13.RuntimeInit.applicationInit

private static void applicationInit(int targetSdkVersion, String[] argv, ClassLoader classLoader)
        throws ZygoteInit.MethodAndArgsCaller {
    // If the application calls System.exit(), terminate the process
    // immediately without running any shutdown hooks.  It is not possible to
    // shutdown an Android application gracefully.  Among other things, the
    // Android runtime shutdown hooks close the Binder driver, which can cause
    // leftover running threads to crash before the process actually exits.
    nativeSetExitWithoutCleanup(true);
    // We want to be fairly aggressive about heap utilization, to avoid
    // holding on to a lot of memory that isn't needed.
    VMRuntime.getRuntime().setTargetHeapUtilization(0.75f);
    VMRuntime.getRuntime().setTargetSdkVersion(targetSdkVersion);
    final Arguments args;
    try {
        args = new Arguments(argv);
    } catch (IllegalArgumentException ex) {
        Slog.e(TAG, ex.getMessage());
        // let the process exit
        return;
    }
    // The end of of the RuntimeInit event (see #zygoteInit).
    Trace.traceEnd(Trace.TRACE_TAG_ACTIVITY_MANAGER);
    // Remaining arguments are passed to the start class's static main
    invokeStaticMain(args.startClass, args.startArgs, classLoader);
}

这里设置一些参数，并且调用invokeStaticMain，从名字上来看，就知道是调用静态main方法，也就是我们指定的进程入口ActivityThread的main方法。

private static void invokeStaticMain(String className, String[] argv, ClassLoader classLoader)
        throws ZygoteInit.MethodAndArgsCaller {
    Class<?> cl;
    try {
        cl = Class.forName(className, true, classLoader);
    } catch (ClassNotFoundException ex) {
        throw new RuntimeException(
                "Missing class when invoking static main " + className,
                ex);
    }
    Method m;
    try {
        m = cl.getMethod("main", new Class[] { String[].class });
    } catch (NoSuchMethodException ex) {
        throw new RuntimeException(
                "Missing static main on " + className, ex);
    } catch (SecurityException ex) {
        throw new RuntimeException(
                "Problem getting static main on " + className, ex);
    }
    int modifiers = m.getModifiers();
    if (! (Modifier.isStatic(modifiers) && Modifier.isPublic(modifiers))) {
        throw new RuntimeException(
                "Main method is not public and static on " + className);
    }
    /*
     * This throw gets caught in ZygoteInit.main(), which responds
     * by invoking the exception's run() method.

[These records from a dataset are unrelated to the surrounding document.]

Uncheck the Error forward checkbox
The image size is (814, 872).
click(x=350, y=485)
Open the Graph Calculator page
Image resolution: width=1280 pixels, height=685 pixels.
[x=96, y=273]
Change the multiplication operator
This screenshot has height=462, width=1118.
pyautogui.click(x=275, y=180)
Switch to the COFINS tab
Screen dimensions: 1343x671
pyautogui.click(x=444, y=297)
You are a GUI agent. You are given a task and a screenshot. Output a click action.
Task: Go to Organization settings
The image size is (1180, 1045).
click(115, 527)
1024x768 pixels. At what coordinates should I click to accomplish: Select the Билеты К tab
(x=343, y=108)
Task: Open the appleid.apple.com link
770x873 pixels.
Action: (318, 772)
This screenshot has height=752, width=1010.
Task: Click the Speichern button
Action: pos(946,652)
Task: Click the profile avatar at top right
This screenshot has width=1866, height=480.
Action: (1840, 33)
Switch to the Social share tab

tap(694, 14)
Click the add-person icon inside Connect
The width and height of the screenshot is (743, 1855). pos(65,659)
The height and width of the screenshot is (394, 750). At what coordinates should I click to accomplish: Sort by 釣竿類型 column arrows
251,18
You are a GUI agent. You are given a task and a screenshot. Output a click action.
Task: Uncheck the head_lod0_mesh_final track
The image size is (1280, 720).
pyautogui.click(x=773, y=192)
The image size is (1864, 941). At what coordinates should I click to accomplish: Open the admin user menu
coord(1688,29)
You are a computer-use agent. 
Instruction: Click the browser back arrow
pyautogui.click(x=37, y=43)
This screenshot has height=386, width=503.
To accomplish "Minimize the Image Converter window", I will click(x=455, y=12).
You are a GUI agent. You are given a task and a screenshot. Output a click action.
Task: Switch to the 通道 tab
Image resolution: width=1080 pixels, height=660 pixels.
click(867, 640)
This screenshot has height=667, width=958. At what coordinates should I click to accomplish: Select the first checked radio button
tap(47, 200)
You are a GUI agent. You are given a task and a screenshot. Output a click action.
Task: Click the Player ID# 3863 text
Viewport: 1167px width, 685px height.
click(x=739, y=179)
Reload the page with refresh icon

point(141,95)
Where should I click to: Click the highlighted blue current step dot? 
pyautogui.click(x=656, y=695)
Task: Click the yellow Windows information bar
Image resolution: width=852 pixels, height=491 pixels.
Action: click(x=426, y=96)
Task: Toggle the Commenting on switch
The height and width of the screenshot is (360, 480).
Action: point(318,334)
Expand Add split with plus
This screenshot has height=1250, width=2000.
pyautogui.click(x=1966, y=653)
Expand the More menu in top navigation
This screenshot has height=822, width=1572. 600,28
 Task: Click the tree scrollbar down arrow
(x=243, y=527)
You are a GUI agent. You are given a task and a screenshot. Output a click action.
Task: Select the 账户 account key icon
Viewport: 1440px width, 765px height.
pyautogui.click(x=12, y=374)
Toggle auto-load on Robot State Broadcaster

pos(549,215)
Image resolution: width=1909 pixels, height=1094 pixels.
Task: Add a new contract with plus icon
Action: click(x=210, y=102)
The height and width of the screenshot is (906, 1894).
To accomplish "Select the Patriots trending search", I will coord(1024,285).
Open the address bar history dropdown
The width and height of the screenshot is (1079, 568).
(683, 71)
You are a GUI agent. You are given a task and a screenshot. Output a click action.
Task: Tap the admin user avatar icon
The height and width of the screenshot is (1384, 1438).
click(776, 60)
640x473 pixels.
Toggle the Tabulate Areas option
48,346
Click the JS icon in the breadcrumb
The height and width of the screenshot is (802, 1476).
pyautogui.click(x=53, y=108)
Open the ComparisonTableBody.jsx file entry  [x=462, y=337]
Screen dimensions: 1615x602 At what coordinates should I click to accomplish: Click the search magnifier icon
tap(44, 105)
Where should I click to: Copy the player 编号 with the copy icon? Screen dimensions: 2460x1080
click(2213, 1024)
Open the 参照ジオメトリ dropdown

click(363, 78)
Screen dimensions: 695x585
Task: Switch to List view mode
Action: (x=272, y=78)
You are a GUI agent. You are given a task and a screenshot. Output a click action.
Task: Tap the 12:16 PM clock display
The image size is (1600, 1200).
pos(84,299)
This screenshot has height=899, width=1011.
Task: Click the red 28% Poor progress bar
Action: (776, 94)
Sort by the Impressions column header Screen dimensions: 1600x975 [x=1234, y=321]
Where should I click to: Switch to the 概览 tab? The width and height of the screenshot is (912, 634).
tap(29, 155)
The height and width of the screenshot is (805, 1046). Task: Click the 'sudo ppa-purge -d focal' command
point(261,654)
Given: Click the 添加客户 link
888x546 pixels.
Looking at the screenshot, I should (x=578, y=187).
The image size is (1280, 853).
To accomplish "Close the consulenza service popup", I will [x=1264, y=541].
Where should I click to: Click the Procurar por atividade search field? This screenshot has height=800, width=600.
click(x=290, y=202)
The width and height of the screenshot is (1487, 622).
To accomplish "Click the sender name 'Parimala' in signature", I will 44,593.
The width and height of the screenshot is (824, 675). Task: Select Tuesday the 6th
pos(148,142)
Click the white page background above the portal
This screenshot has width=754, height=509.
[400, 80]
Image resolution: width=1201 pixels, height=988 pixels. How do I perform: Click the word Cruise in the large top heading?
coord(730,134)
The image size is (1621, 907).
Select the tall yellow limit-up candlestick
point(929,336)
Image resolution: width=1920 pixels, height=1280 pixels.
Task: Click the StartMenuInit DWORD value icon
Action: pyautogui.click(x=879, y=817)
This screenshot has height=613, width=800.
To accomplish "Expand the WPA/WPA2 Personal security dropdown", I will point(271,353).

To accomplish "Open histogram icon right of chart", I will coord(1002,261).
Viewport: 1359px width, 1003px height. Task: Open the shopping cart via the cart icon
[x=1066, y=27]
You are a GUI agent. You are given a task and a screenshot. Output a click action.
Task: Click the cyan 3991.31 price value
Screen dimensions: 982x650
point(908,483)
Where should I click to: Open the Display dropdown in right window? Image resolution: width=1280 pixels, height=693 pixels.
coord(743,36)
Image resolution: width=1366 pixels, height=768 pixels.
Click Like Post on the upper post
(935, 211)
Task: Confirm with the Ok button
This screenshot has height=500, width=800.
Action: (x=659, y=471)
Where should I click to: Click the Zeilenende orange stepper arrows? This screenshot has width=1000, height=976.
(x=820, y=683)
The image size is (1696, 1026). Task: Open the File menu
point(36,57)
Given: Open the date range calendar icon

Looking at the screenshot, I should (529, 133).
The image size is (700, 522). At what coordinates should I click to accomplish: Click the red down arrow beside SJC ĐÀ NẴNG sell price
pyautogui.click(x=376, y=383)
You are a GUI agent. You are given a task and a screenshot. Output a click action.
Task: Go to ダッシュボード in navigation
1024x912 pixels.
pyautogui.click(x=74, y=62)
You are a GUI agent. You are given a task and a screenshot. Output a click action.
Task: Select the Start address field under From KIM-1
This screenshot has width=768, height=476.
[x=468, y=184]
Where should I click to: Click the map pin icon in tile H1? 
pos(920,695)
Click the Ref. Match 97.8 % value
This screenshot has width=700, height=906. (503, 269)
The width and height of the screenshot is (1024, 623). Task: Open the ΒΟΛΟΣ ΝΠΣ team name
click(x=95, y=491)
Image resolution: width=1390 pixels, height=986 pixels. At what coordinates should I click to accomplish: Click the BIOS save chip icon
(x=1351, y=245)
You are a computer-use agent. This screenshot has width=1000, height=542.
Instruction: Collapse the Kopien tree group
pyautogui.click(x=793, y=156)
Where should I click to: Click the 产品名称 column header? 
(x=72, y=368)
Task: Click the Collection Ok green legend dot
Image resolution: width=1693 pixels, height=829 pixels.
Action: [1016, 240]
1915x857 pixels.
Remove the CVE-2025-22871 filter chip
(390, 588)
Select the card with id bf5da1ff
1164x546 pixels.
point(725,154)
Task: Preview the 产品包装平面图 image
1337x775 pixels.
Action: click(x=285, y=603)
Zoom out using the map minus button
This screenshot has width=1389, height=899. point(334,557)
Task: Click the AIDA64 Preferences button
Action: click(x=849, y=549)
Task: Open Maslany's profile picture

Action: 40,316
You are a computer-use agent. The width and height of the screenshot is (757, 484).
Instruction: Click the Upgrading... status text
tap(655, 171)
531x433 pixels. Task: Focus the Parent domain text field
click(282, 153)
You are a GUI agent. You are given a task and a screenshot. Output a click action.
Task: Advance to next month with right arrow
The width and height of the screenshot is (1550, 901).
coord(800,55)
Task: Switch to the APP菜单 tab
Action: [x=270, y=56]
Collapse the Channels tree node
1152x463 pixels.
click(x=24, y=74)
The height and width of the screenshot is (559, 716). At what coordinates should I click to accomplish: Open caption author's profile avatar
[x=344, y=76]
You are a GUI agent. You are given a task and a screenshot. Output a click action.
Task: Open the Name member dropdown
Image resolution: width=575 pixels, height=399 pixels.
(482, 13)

This arrangement
     * clears up all the stack frames that were required in setting
     * up the process.
     */
    throw new ZygoteInit.MethodAndArgsCaller(m, argv);
}

注意看最后一行代码的注释，因为我们之前经过了复杂的调用，堆栈信息比较多了，这里通过抛异常处理来清理调用栈。最后调用如下代码。

public void run() {
    try {
        mMethod.invoke(null, new Object[] { mArgs });
    } catch (IllegalAccessException ex) {
        throw new RuntimeException(ex);
    } catch (InvocationTargetException ex) {
        Throwable cause = ex.getCause();
        if (cause instanceof RuntimeException) {
            throw (RuntimeException) cause;
        } else if (cause instanceof Error) {
            throw (Error) cause;
        }
        throw new RuntimeException(ex);
    }
}

就这样我们的应用进程就启动起来了。当然，启动应用程序也是这个流程，简单说下吧：

在点击luncher上的图标，会通过startactivity启动我们的程序，但是，这时候没有进程，通过上面这些繁琐的流程启动之后，在启动activity，这样，应用程序也启动起来了。